Monday, February 2, 2009

Internet Before Computers, Schools and Hospitals

by Mosufufu James, TYDN African Affairs Writer
ENTASOPIA, Kenya -- (TYDN) The road here from bustling Nairobi winds 100 miles, giving way from asphalt to sand to a maze of cracked desert flats, TheYellowDailyNews has learned.

In this meager outpost of agricultural subsistence, there is no electricity, running water, hospitals, banks, schools, cars, newspapers or computers. But Google Inc., in a bid to bring this kerosene-lighted town to the modern age, is installing free, satellite-based Internet access to be delivered at the local internet cafe that does not exist in this town of 4,000.

It's part of Mountain View, Calif.-based Google's plans to retain its online dominance while spreading the Internet to the world's fringes. The United Nations applauded the move, saying the promise of Internet access and steaming pornography -- might be the flame that ignites Entasopia and other small outposts across the globe to begin feeding and educating their young.

"This carrot-and-stick approach, of the promise of Internet porn, is a brilliant idea to get countries to progress," U.N. General Secretary Ban Ki-moon said in an exclusive interview with TheYellowDailyNews. "If we gave them food. They would just eat it. If we gave them seed, they'd just plant it and eat the fruits of their labor."

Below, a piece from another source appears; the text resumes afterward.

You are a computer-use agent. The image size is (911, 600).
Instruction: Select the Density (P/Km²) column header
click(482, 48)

Jared Chenyani is a typical Entasopia resident, and is excited about the Internet's arrival. He speculated that he would sell his wife and family into slavery and prostitution so he could buy a computer.

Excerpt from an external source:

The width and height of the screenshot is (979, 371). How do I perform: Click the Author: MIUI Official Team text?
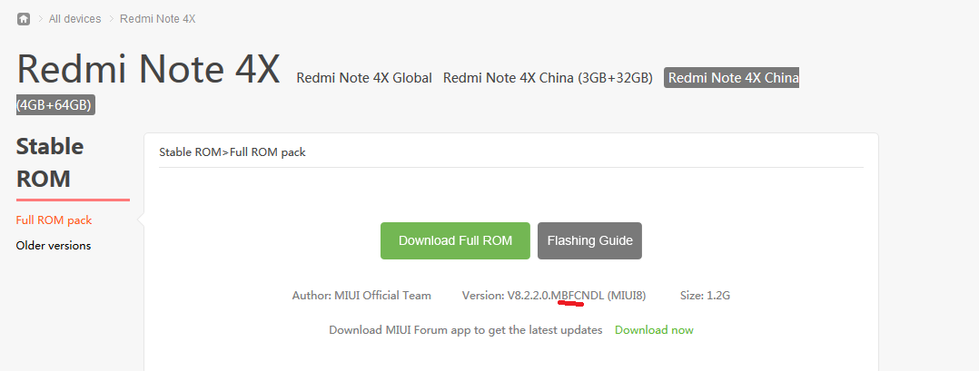361,296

He just finished scavenging firewood the 31-year-old plans to heat his tiny mud hut where he and his wife and five children reside. Often, the family boils and eats the weeds surrounding their domicile while wife, Dorothy, breastfeeds all the children ranging in ages from 10 to six months.

"Perhaps I can use Google Earth to help me locate more firewood and more weeds to boil," Chenyani said in exclusive interview with TheYellowDailyNews.

He said he was not sure where he would plug in the computer.